[Start of EXTRACTED MATERIAL]

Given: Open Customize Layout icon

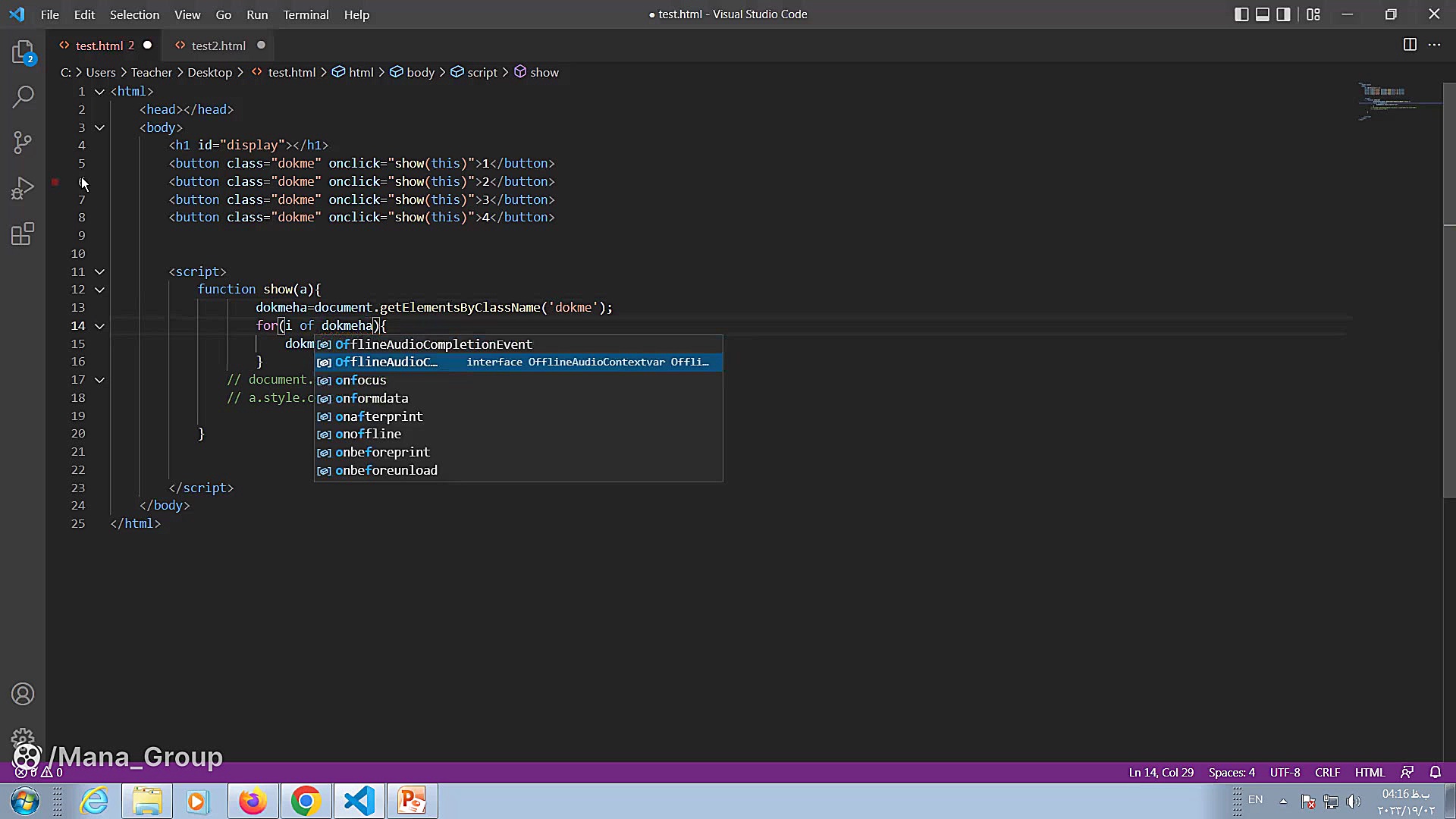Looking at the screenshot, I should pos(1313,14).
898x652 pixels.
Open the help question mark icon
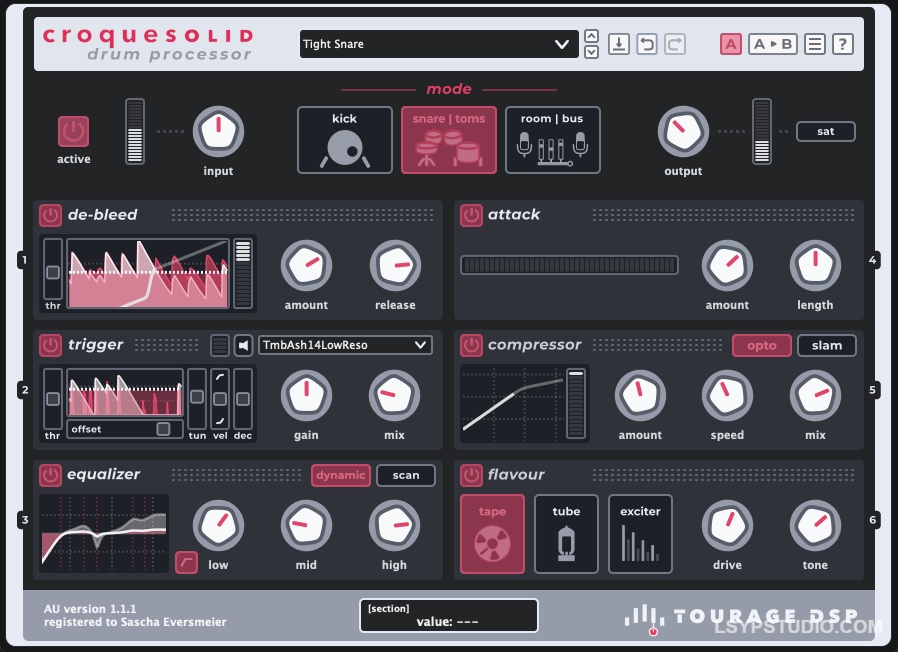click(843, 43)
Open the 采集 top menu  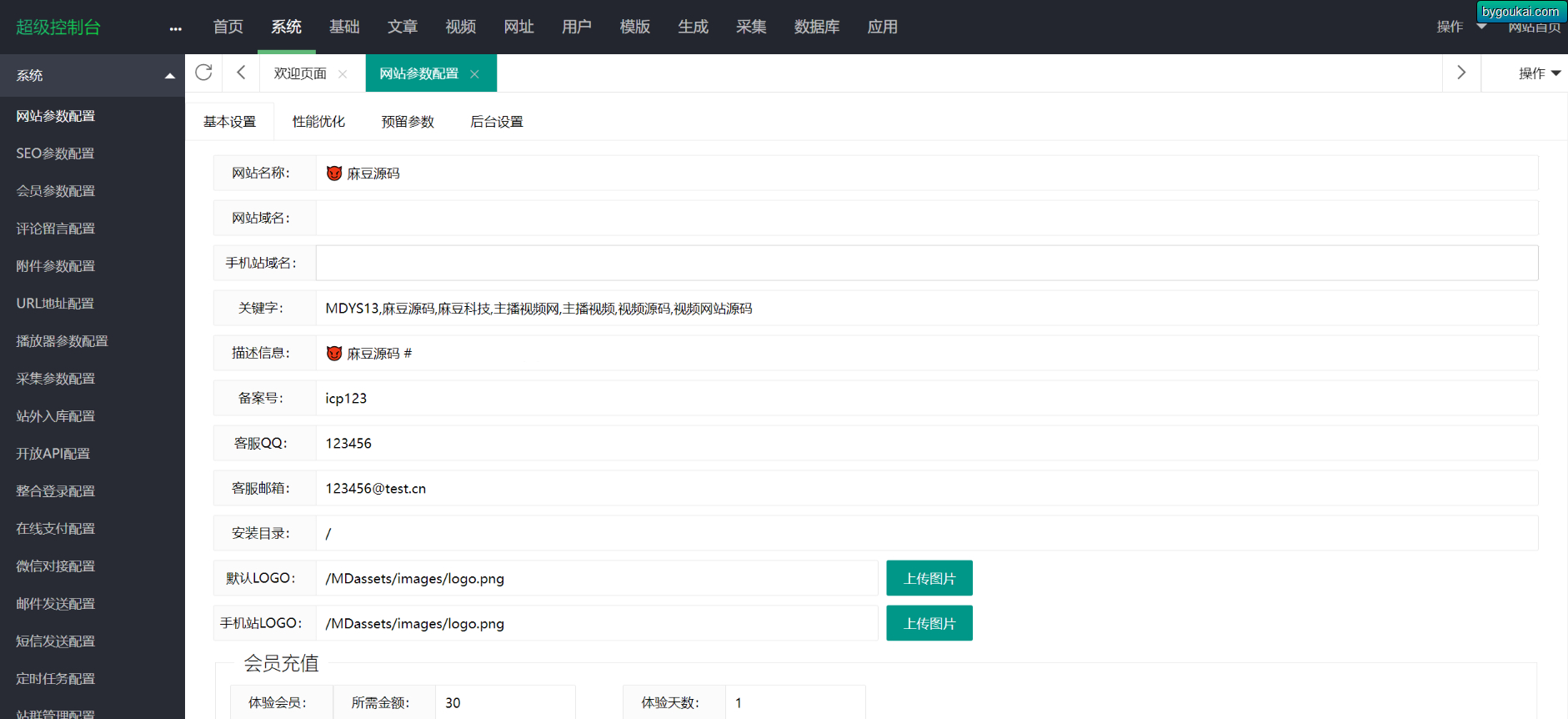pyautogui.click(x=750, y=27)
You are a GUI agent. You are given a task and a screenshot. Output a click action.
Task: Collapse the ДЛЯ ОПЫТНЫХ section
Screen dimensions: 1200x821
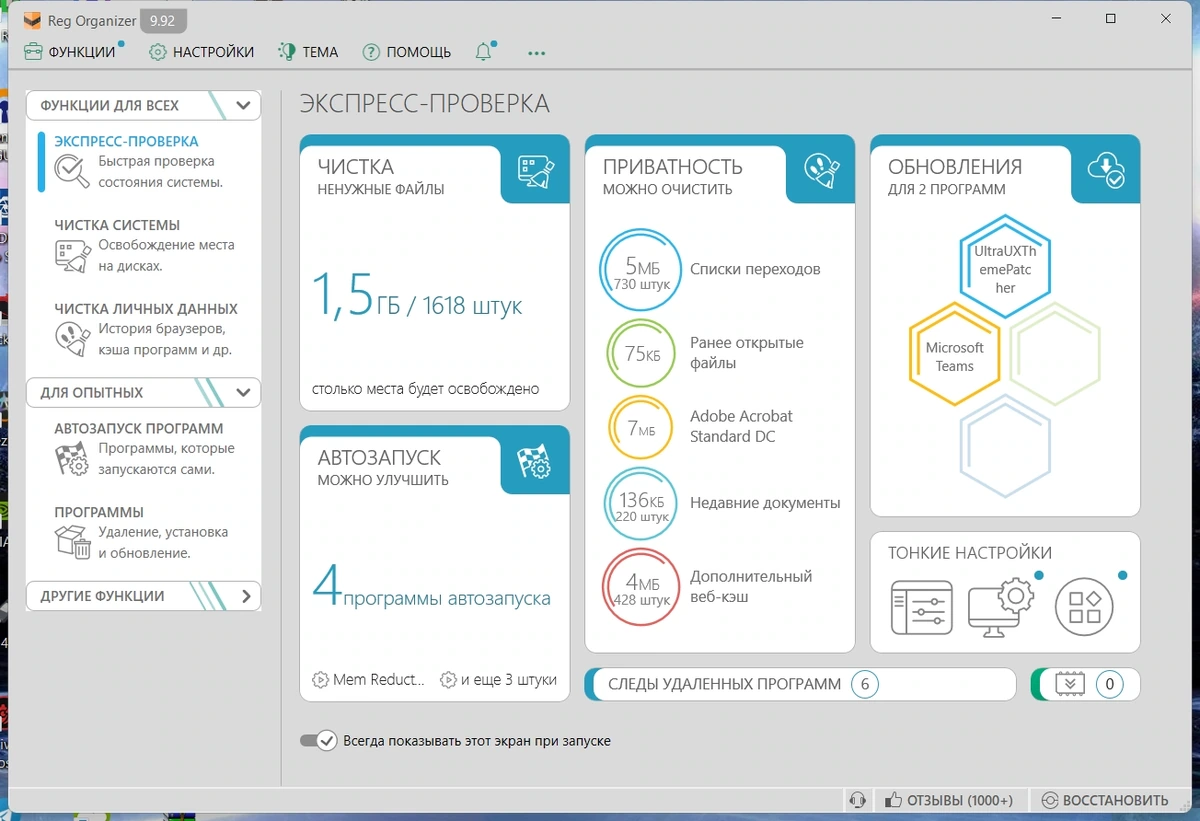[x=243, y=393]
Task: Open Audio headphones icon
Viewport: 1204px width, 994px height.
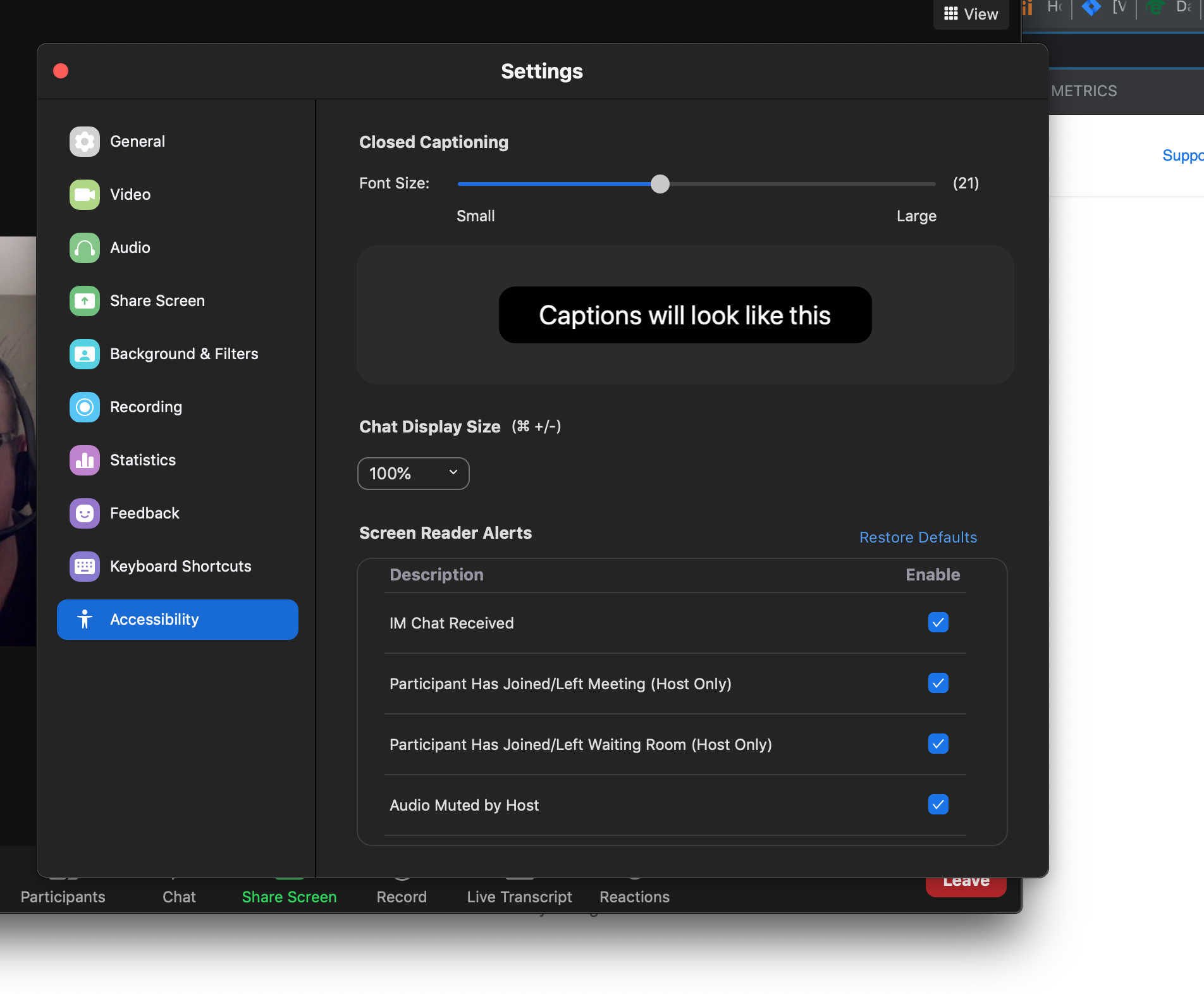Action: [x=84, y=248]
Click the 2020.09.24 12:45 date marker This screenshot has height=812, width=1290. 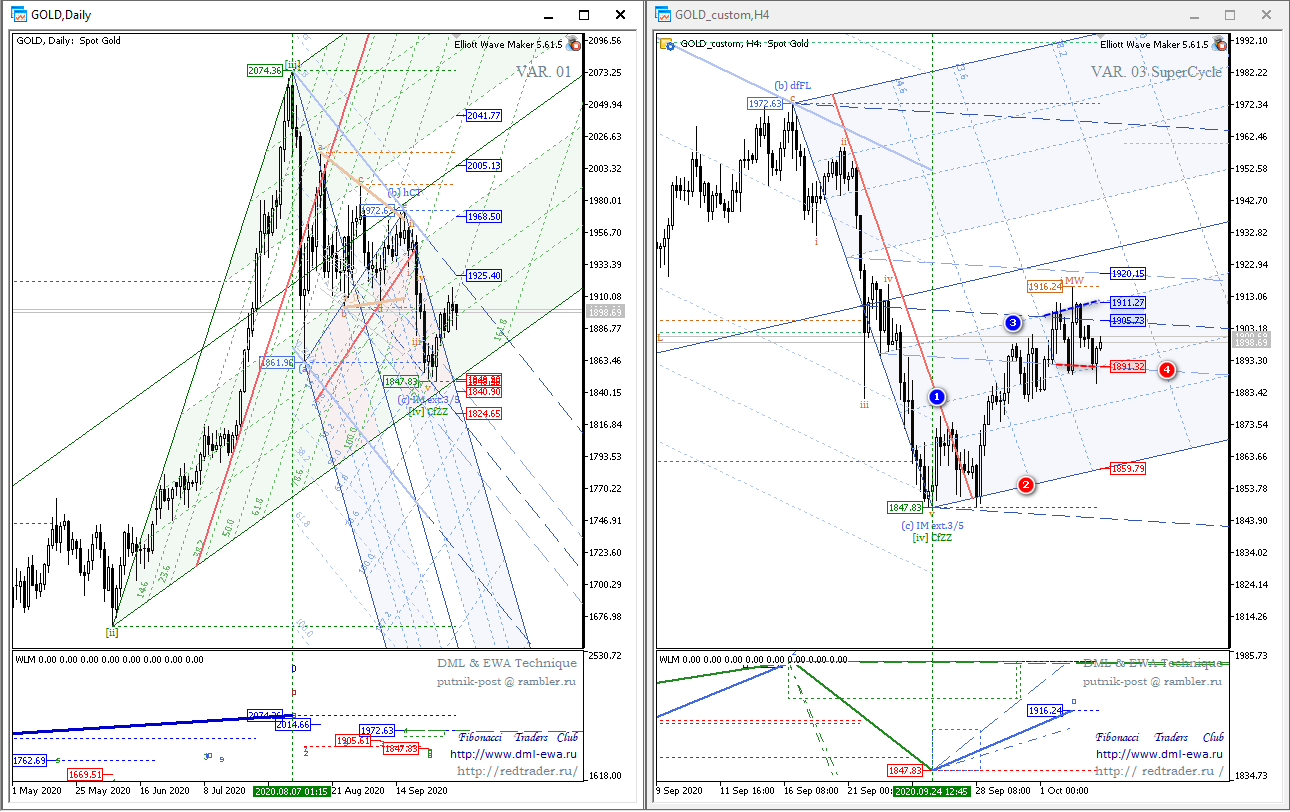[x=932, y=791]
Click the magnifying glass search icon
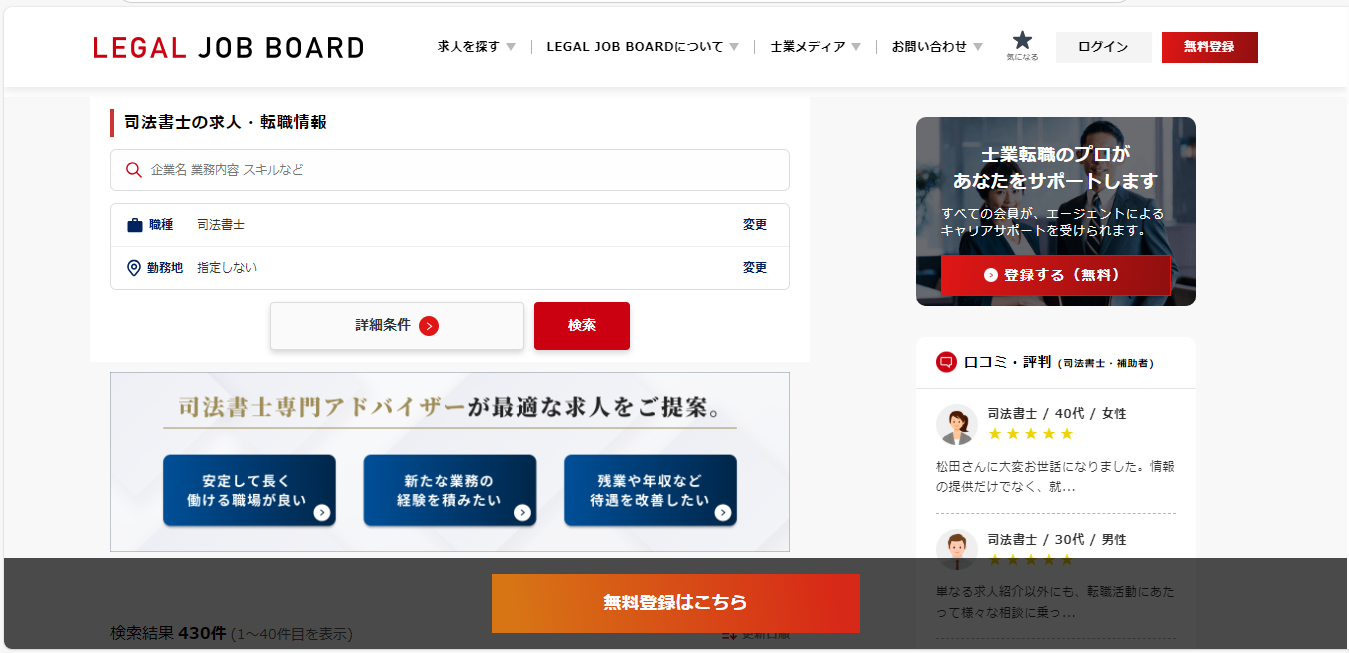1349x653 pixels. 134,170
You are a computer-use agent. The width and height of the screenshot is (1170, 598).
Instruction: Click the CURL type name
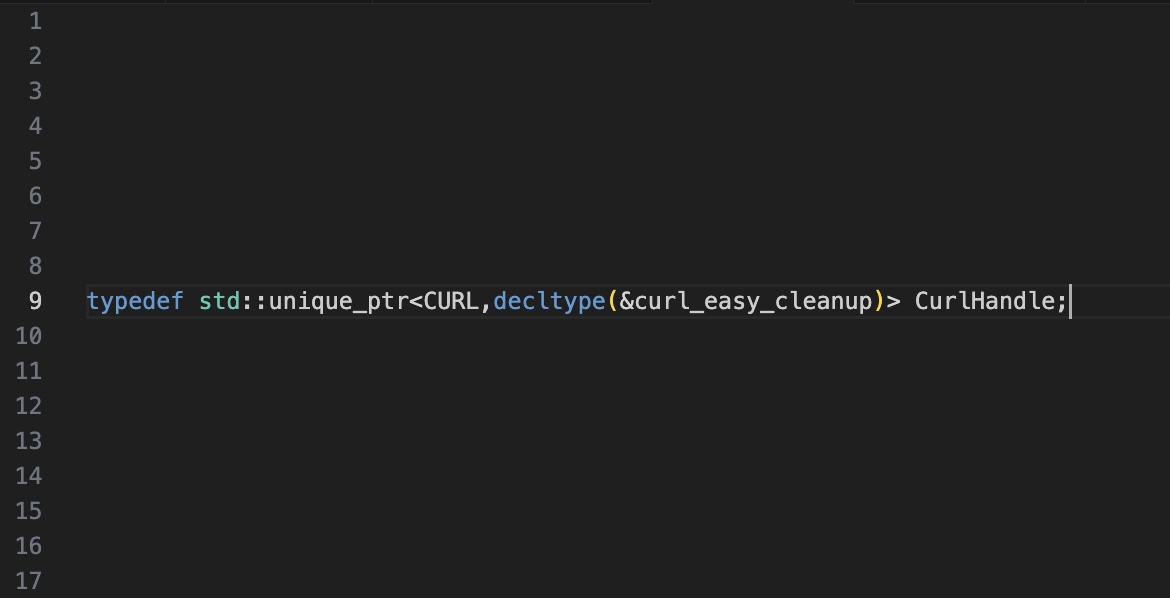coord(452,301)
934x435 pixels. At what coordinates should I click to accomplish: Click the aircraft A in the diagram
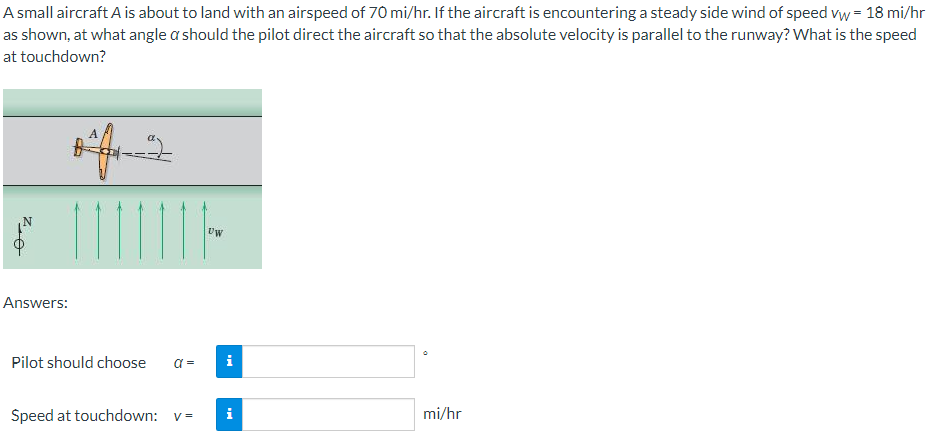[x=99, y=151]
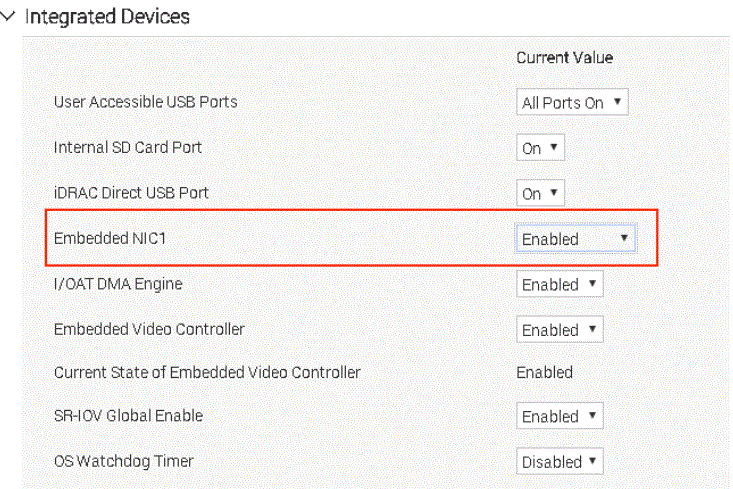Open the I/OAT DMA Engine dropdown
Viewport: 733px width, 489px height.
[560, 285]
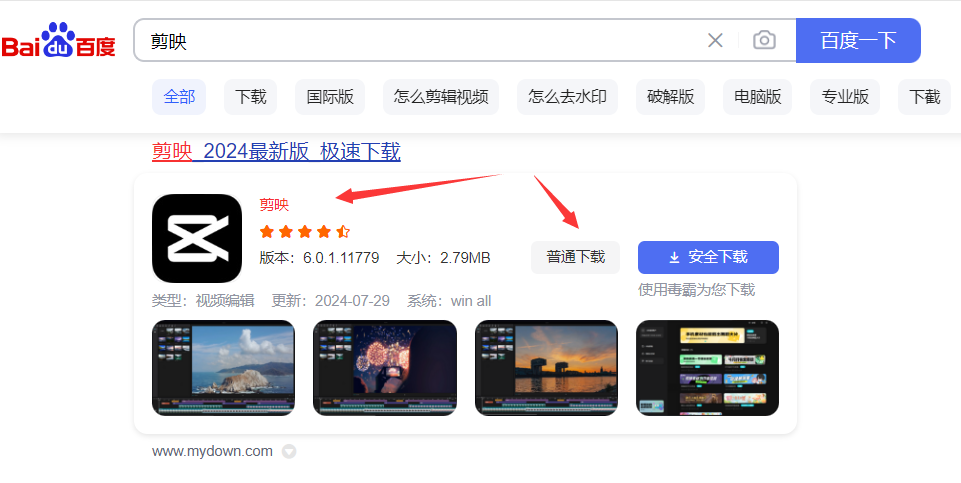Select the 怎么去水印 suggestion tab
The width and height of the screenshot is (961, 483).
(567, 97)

[End of EXTRACTED MATERIAL]

## [JOB]
Copy out the items starting with the line containing "Click the magnifying glass search icon" and continuing through the final line of the items, leaving out the pictures.

## [RESPONSE FOR THIS EXERCISE]
Click the magnifying glass search icon
1349x653 pixels. 134,170
You are a computer-use agent. The width and height of the screenshot is (1170, 598).
Instruction: Click the CURL type name
coord(452,301)
934x435 pixels. At what coordinates should I click to accomplish: Click the aircraft A in the diagram
[x=99, y=151]
Open the I/OAT DMA Engine dropdown
Viewport: 733px width, 489px height.
[560, 285]
Select the 怎么去水印 suggestion tab
The width and height of the screenshot is (961, 483).
(567, 97)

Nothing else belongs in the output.